Figure 1.
For biofilm experiments, a transposon insertion library was given 24 hours to form a biofilm on a plastic slide in media lacking tobramycin. Next, the slide and the attached biofilm were moved to fresh media with tobramycin for another 24 hours, and then the biofilm was allowed to recover in fresh, drug-free media for an additional 24 hours. After repeating the drug exposure and recovery a second time, the biofilm was disrupted and the cells were collected. Abundance of individual mutants was determined using microarray-based genetic footprinting. Planktonic experiments were similar except the slide was not included and cultures were shaken. Tobramycin was omitted from “no drug” controls. In all cases, containers were sealed. See Materials and Methods for details.
Figure 2.
Gene- and pathway-level analysis of fitness profiles.

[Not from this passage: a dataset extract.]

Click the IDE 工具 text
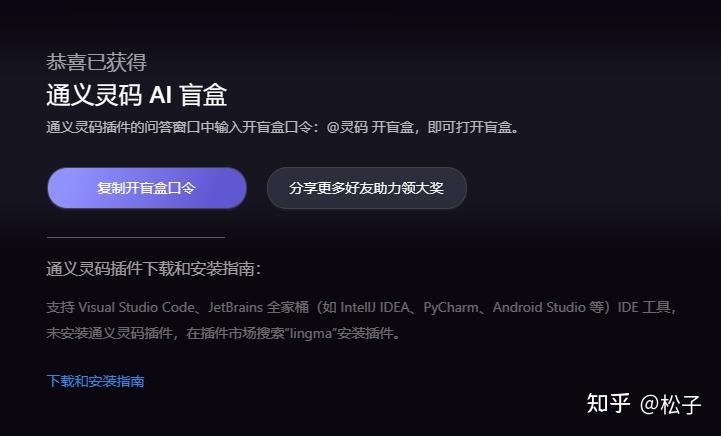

Comparative analysis of genome-wide footprinting data suggests that transposon insertions in or near 586 genes (see Dataset S3 for a complete list of these genes) cause reproducible, condition-dependent behavior that increases fitness in at least one setting (see Protocol S1). (A) The 586 genes (rows) were arranged using K-means clustering into six clusters shown on the left (C1 through C6). The hybridization scores shown for each gene were mean-centered and normalized to a standard deviation of one. This commonly used normalization puts each gene's fitness profile on a similar scale and facilitates comparison between the different conditions. Yellow indicates those conditions where mutants with transposons in or near the indicated gene underwent the greatest increases in abundance. Blue indicates conditions where transposons in or near the same gene were either deleterious or were slightly beneficial and resulted in a comparatively small increase in abundance. Column labels indicate the experimental condition: Bio-ND and Bio-TOB refer to transposon insertion libraries grown as biofilms and treated with no drug or tobramycin, respectively, and Pla-ND and Pla-TOB refer to libraries grown planktonically without or with tobramycin. Two biological replicates were performed in each condition and numbers indicate the repetition number. Gene names and annotations are in Dataset S3. (B) iPAGE was used to look for enrichment and depletion of functional categories (rows) among clusters C1 through C6 plus the set of genes not in any cluster (columns). Red (green) indicates that genes in the cluster were enriched (depleted) for the indicated category.
Figure 3.
Fitness characterization of candidate mutants in different physiological states.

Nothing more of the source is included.